[ad_1]
Presiden dan perdana menteri Sri Lanka telah setuju untuk mengundurkan diri setelah kedua rumah mereka diserbu dan salah satunya dibakar.
Kediaman pribadi perdana menteri dibakar beberapa jam setelah dia mengatakan akan mundur karena krisis ekonomi yang semakin dalam di negara itu.
Ranil Wickremesinghe mengumumkan dia berhenti pada Sabtu sore.
Itu menyusul penyerbuan kediaman resmi presiden di ibu kota, Kolombo, dalam salah satu protes anti-pemerintah terbesar yang melanda negara itu tahun ini.
Pada Sabtu malam Gotabaya Rajapaksa, presiden, yang berada di bawah tekanan kuat untuk mundur, mengatakan kepada pembicara negara itu bahwa dia akan mundur pada hari Rabu.
Wickremesinghe mentweet: “Untuk memastikan kelanjutan pemerintah termasuk keselamatan semua warga negara, saya menerima rekomendasi terbaik dari para pemimpin partai hari ini, untuk memberi jalan bagi pemerintah semua partai.”
Dia mengundurkan diri setelah ribuan orang turun ke distrik pemerintah di ibu kota Sri Lanka, Kolombo, meneriakkan slogan-slogan menentang presiden dan membongkar beberapa barikade polisi untuk mencapai rumahnya.
Polisi melepaskan tembakan ke udara tetapi tidak dapat menghentikan massa yang marah dari sekitar kediaman.
Sedikitnya 39 orang, termasuk dua petugas polisi, terluka dalam kerusuhan itu, kata sumber-sumber rumah sakit.
Para pengunjuk rasa juga berkumpul di luar Sekretariat Presiden, kantor presiden, dan rumah perdana menteri.

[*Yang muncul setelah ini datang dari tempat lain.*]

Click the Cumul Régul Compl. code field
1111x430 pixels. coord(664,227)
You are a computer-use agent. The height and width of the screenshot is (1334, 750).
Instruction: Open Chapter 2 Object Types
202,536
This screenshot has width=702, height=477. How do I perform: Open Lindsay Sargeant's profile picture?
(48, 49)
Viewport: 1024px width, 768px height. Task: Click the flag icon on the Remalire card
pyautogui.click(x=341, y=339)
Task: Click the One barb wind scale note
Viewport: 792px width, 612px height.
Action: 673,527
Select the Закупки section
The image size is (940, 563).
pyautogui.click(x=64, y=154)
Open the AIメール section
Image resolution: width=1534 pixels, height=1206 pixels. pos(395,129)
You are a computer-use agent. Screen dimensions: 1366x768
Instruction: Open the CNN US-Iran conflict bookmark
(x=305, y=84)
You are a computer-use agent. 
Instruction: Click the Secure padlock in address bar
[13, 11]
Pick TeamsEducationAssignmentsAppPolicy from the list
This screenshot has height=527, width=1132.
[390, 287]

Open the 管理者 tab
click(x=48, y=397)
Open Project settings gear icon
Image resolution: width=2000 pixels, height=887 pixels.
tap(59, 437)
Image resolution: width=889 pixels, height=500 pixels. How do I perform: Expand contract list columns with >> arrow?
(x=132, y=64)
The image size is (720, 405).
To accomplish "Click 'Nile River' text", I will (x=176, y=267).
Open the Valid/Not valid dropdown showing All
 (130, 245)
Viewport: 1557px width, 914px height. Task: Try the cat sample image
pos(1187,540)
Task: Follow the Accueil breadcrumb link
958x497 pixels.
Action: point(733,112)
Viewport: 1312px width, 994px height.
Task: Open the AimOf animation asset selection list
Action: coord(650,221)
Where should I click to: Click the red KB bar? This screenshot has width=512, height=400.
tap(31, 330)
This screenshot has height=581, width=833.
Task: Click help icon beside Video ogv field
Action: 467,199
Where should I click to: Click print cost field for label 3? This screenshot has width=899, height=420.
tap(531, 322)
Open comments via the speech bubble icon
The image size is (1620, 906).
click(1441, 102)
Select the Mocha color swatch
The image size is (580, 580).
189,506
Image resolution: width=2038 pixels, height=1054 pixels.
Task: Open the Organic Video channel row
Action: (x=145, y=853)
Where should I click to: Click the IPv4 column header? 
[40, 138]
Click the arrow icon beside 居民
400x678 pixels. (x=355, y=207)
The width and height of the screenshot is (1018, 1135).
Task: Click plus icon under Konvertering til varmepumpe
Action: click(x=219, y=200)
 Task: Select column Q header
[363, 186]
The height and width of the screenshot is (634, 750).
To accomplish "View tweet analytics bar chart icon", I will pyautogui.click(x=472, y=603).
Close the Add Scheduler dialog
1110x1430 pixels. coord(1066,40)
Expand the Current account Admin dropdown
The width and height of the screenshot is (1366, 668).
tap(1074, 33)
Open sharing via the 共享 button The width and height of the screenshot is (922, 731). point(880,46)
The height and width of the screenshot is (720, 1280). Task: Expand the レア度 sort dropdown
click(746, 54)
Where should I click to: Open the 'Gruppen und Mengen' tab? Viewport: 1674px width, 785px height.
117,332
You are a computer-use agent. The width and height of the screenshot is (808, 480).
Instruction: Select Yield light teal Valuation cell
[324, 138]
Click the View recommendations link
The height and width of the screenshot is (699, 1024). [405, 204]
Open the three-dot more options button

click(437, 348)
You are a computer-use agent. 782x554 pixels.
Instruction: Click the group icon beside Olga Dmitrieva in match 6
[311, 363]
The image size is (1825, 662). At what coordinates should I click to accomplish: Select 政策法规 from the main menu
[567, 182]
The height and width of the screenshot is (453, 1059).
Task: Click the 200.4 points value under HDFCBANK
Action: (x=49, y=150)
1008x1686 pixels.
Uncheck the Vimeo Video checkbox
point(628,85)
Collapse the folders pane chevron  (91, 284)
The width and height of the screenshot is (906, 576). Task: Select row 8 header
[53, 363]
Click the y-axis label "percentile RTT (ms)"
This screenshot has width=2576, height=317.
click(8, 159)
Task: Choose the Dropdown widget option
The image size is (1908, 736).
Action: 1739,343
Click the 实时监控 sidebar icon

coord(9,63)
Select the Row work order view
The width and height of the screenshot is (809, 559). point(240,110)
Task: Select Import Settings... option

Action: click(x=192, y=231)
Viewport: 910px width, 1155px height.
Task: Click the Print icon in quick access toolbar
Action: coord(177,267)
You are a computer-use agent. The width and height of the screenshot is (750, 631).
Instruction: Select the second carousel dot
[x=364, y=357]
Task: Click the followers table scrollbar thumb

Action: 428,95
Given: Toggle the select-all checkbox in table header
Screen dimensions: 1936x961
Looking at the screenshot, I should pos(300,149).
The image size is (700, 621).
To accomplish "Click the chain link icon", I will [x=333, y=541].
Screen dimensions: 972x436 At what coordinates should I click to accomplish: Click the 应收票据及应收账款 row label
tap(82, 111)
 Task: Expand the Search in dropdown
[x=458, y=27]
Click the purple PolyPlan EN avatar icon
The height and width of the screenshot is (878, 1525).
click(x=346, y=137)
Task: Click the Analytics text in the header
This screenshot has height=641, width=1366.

Baik Rajapaksa dan Wickremesinghe keduanya telah dipindahkan ke lokasi yang aman, kata sumber kementerian pertahanan.
Ratusan pengunjuk rasa yang membawa bendera memadati properti tepi laut milik presiden dan menggunakan kolam renang di streaming langsung Facebook.
Wickremesinghe, yang diangkat pada Mei, mengundurkan diri setelah memanggil para pemimpin partai politik untuk pertemuan darurat.
Dia juga meminta parlemen untuk dipanggil kembali oleh pembicara, kata kantornya.
Baca lebih banyak:
Adegan luar biasa adalah produk dari bencana buatan manusia – analisis
Bagaimana kekurangan bahan bakar dan kenaikan harga mempengaruhi seluruh perekonomian
Duta Besar AS untuk Sri Lanka Julie Chung meminta orang-orang untuk memprotes secara damai dan agar polisi memberi ruang bagi para demonstran – saat dia memperingatkan “kekacauan dan kekerasan tidak akan memperbaiki ekonomi”.
Sri Lanka, rumah bagi 22 juta orang, menghadapi krisis ekonomi terburuk dalam tujuh dekade sejak mencapai kemerdekaan pada 1948.
Inflasi mencapai rekor 54,6% pada bulan Juni dan diperkirakan akan melonjak hingga 70%, menambah tekanan pada populasi yang kekurangan uang.
Negara ini telah berjuang di bawah kekurangan devisa yang parah yang membatasi impor bahan bakar, makanan dan obat-obatan.
Banyak yang menyalahkan penurunan tersebut pada Tuan Rajapaksa.
Pengunjuk rasa Sampath Perera, 37, mengkritik presiden karena “berpegang teguh pada kekuasaan” dan memperingatkan: “Kami tidak akan berhenti sampai dia mendengarkan kami.”
Kemarahan meningkat dalam beberapa pekan terakhir karena pengiriman bahan bakar berkurang, menyebabkan bensin dan solar dijatah untuk layanan penting.
Kantor Luar Negeri Inggris memiliki memperingatkan terhadap semua kecuali perjalanan penting ke negara ituyang telah dibiarkan dalam gejolak keuangan karena salah urus ekonomi dan dampak pandemi.
Pada bulan April tahun ini, Sri Lanka mengumumkan menangguhkan pembayaran pinjaman luar negeri, menyalahkan kekurangan mata uang asing.
Ini telah mengumpulkan utang lebih dari £42 miliar, di mana sekitar setengahnya, £23,3 miliar, harus dilunasi pada akhir 2027.
Krisis tersebut telah sangat merusak reputasi dinasti politik Rajapaksa, yang telah memimpin negara itu selama hampir dua dekade terakhir.
Saudara laki-laki Rajapaksa mengundurkan diri sebagai perdana menteri pada Mei dan dua saudara lelaki lainnya serta seorang keponakan juga mundur dari jabatan kabinet mereka tahun ini.